(EXERCISE DETAILS): From the first line to the last, print the data exactly.
------------------------------------
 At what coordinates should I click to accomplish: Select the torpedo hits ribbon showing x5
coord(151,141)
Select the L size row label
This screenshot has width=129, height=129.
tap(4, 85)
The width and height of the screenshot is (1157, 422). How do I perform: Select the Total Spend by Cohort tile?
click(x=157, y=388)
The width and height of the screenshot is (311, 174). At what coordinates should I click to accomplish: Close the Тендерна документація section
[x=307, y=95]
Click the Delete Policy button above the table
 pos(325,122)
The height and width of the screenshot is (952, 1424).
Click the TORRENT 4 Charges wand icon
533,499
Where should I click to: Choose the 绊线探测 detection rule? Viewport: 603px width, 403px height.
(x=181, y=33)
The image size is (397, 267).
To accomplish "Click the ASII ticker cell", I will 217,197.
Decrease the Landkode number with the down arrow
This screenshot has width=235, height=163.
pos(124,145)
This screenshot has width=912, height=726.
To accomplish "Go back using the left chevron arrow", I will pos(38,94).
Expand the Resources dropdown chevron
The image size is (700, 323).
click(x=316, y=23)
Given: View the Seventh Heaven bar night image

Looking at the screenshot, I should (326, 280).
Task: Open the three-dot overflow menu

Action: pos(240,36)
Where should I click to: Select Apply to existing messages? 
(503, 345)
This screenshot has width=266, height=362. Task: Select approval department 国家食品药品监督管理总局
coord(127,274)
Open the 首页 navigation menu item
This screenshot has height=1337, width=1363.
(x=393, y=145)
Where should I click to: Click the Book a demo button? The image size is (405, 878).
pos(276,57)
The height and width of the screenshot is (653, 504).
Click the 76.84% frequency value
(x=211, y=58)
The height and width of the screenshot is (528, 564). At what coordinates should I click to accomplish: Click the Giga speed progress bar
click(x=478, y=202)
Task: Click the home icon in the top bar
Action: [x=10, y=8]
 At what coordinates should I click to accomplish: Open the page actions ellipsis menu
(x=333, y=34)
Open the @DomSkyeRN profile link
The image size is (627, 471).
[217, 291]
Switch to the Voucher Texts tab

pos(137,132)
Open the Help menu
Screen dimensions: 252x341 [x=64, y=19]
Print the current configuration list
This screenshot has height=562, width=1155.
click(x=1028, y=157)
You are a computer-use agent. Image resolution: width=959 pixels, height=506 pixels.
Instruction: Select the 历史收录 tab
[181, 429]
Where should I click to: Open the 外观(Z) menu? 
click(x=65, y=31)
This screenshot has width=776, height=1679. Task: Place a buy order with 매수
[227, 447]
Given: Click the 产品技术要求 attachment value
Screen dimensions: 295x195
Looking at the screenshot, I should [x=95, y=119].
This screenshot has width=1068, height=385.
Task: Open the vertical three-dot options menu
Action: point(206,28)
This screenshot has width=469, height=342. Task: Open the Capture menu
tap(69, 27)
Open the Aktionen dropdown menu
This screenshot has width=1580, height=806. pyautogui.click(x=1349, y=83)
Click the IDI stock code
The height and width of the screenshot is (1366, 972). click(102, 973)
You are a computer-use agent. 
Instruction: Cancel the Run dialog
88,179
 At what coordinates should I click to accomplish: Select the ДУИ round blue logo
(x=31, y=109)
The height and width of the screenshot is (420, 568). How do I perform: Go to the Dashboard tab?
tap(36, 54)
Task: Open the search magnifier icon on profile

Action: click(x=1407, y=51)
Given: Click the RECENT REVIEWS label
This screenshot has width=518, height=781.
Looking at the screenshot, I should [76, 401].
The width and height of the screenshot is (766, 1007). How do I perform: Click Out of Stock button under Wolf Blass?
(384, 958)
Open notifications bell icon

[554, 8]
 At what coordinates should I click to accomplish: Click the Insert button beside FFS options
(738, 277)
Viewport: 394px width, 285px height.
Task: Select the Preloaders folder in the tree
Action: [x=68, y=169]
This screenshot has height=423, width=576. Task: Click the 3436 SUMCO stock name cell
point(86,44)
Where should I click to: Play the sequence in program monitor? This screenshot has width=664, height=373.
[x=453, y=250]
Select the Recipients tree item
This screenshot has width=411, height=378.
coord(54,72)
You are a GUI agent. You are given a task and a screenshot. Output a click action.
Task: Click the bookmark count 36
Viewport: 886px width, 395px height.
------------------------------------
(ANSWER SPACE):
 At what coordinates should I click to accomplish: Select the torpedo hits ribbon showing x5
coord(151,141)
Select the L size row label
This screenshot has width=129, height=129.
tap(4, 85)
The width and height of the screenshot is (1157, 422). How do I perform: Select the Total Spend by Cohort tile?
click(x=157, y=388)
The width and height of the screenshot is (311, 174). At what coordinates should I click to accomplish: Close the Тендерна документація section
[x=307, y=95]
Click the Delete Policy button above the table
 pos(325,122)
The height and width of the screenshot is (952, 1424).
Click the TORRENT 4 Charges wand icon
533,499
Where should I click to: Choose the 绊线探测 detection rule? Viewport: 603px width, 403px height.
(x=181, y=33)
The image size is (397, 267).
To accomplish "Click the ASII ticker cell", I will 217,197.
Decrease the Landkode number with the down arrow
This screenshot has width=235, height=163.
pos(124,145)
This screenshot has width=912, height=726.
To accomplish "Go back using the left chevron arrow", I will pos(38,94).
Expand the Resources dropdown chevron
The image size is (700, 323).
click(x=316, y=23)
Given: View the Seventh Heaven bar night image

Looking at the screenshot, I should (326, 280).
Task: Open the three-dot overflow menu

Action: pos(240,36)
Where should I click to: Select Apply to existing messages? 
(503, 345)
This screenshot has width=266, height=362. Task: Select approval department 国家食品药品监督管理总局
coord(127,274)
Open the 首页 navigation menu item
This screenshot has height=1337, width=1363.
(x=393, y=145)
Where should I click to: Click the Book a demo button? The image size is (405, 878).
pos(276,57)
The height and width of the screenshot is (653, 504).
Click the 76.84% frequency value
(x=211, y=58)
The height and width of the screenshot is (528, 564). At what coordinates should I click to accomplish: Click the Giga speed progress bar
click(x=478, y=202)
Task: Click the home icon in the top bar
Action: [x=10, y=8]
 At what coordinates should I click to accomplish: Open the page actions ellipsis menu
(x=333, y=34)
Open the @DomSkyeRN profile link
The image size is (627, 471).
[217, 291]
Switch to the Voucher Texts tab

pos(137,132)
Open the Help menu
Screen dimensions: 252x341 [x=64, y=19]
Print the current configuration list
This screenshot has height=562, width=1155.
click(x=1028, y=157)
You are a computer-use agent. Image resolution: width=959 pixels, height=506 pixels.
Instruction: Select the 历史收录 tab
[181, 429]
Where should I click to: Open the 外观(Z) menu? 
click(x=65, y=31)
This screenshot has width=776, height=1679. Task: Place a buy order with 매수
[227, 447]
Given: Click the 产品技术要求 attachment value
Screen dimensions: 295x195
Looking at the screenshot, I should [x=95, y=119].
This screenshot has width=1068, height=385.
Task: Open the vertical three-dot options menu
Action: point(206,28)
This screenshot has width=469, height=342. Task: Open the Capture menu
tap(69, 27)
Open the Aktionen dropdown menu
This screenshot has width=1580, height=806. pyautogui.click(x=1349, y=83)
Click the IDI stock code
The height and width of the screenshot is (1366, 972). click(102, 973)
You are a computer-use agent. 
Instruction: Cancel the Run dialog
88,179
 At what coordinates should I click to accomplish: Select the ДУИ round blue logo
(x=31, y=109)
The height and width of the screenshot is (420, 568). How do I perform: Go to the Dashboard tab?
tap(36, 54)
Task: Open the search magnifier icon on profile

Action: click(x=1407, y=51)
Given: Click the RECENT REVIEWS label
This screenshot has width=518, height=781.
Looking at the screenshot, I should [76, 401].
The width and height of the screenshot is (766, 1007). How do I perform: Click Out of Stock button under Wolf Blass?
(384, 958)
Open notifications bell icon

[554, 8]
 At what coordinates should I click to accomplish: Click the Insert button beside FFS options
(738, 277)
Viewport: 394px width, 285px height.
Task: Select the Preloaders folder in the tree
Action: [x=68, y=169]
This screenshot has height=423, width=576. Task: Click the 3436 SUMCO stock name cell
point(86,44)
Where should I click to: Play the sequence in program monitor? This screenshot has width=664, height=373.
[x=453, y=250]
Select the Recipients tree item
This screenshot has width=411, height=378.
coord(54,72)
You are a GUI agent. You are given a task and a screenshot. Output a click action.
Task: Click the bookmark count 36
Viewport: 886px width, 395px height.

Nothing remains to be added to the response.